Il modello della sanità lombarda e il disastro del coronavirus
Con il coronavirus questa realtà è andata in crisi e ha cominciato a fare emergere alcuni dubbi, specialmente per quanto riguarda la gestione privata degli ospedali, che tuttavia aveva permesso che questi diventassero a prima vista moderni, efficienti ed estremamente all’avanguardia.
Negli anni ha salvato migliaia di vite ma ora ha mostrato diverse criticità, forse alla base del fatto che il coronavirus ha così fortemente colpito la sanità lombarda. L’era Formigoni ha cambiato radicalmente la realtà della sanità lombarda, oggi per metà privata convenzionata con il pubblico.
L’assistenza territoriale e il modello veneto
Anche l‘assistenza territoriale trascurata è finita per essere un elemento tornato fortemente in discussione in questi giorni. In un paese come l’Italia, dove la popolazione anziana aumenta sempre di più, la rete di medici e ambulatori che operano nel territorio avrebbe bisogno di essere rafforzata ed estesa.
Il caso del Veneto, che ha reagito in maniera estremamente più efficace all’emergenza, mostra che qualcosa di diverso era possibile farlo. Il governo di Zaia, affiancato dal microbiologo dell’università di Padova Andrea Crisanti, fin da gennaio si era mosso per cercare di tracciare il contagio, producendo reagenti chimici necessari all’ottenimento dei tamponi. Centinaia di migliaia di tamponi.
Le indicazioni totalmente errate dell’Oms
In Veneto ci si premunì addirittura di acquistare un macchinario in Olanda in grado di fare fronte fino a novemila tamponi al giorni. La capacità di fare i test in questo modo è aumentata notevolmente, finendo per risultare fondamentale, in particolare con l’ausilio di un laboratorio con strumentazioni di grande sofisticatezza come quello di Padova.
Nonostante le stesse indicazioni dell’Organizzazione mondiale della Sanità che andavano in tutt’altra direzione, affermando che sarebbe stato inutile. Affermazioni risultate profondamente errate. La Lombardia non fece questo tipo di operazioni, e risultò profondamente impreparata. La mancanza di tamponi ha impedito di testare asintomatici e persino persone con sintomi gravi.
Lo scoppio epidemico e i diversi momenti del coronavirus
Una volta scoppiata la bomba epidemica, gli ospedali divennero trincee con le quali affrontare in prima linea la guerra contro il coronavirus. Medici e operatori parlano di giornate profondamente tragiche, con numeri da fare sbiancare. Purtroppo, anche la sfortuna ha giocato la sua parte, e la situazione ha continuato ad aggravarsi ancora più.

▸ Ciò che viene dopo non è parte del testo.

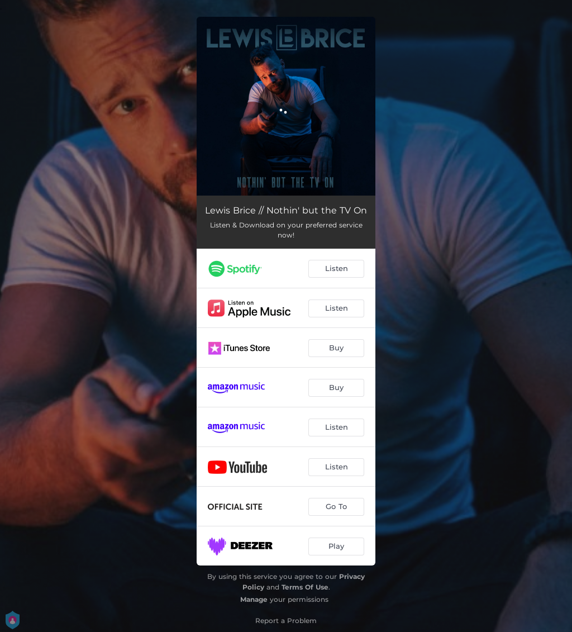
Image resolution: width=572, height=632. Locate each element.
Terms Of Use (305, 587)
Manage (254, 599)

Il coronavirus tuttavia in Italia ha attraversato tre momenti. L’arrivo del virus, l’istituzione delle zone rosse e la terza fase, quella in cui siamo ora, con una quarantena generalizzata e una situazione parzialmente sotto controllo dal punto di vista medico. Sicuramente meno dal punto di vista economico e sociale, e non sappiamo bene come evolverà la situazione prossimamente.
Non conosciamo le colpe, ma speriamo che si impari
Non sapremo forse mai quanto ha inciso il caso, quanto i limiti umani, quanto la cattiva gestione dal punto di vista politico. Quanto siano stati segnanti i processi di ospedalizzazione, di modello sanitario. Tuttavia è forse presto dare giudizi, specie di fronte al male che prosegue giorno dopo giorno, ancora.
Tuttavia, la speranza è che si capisca dove si è sbagliato per poter affrontare meglio, d’oggi in poi, questo dramma che ci segnerà ancora molto a lungo.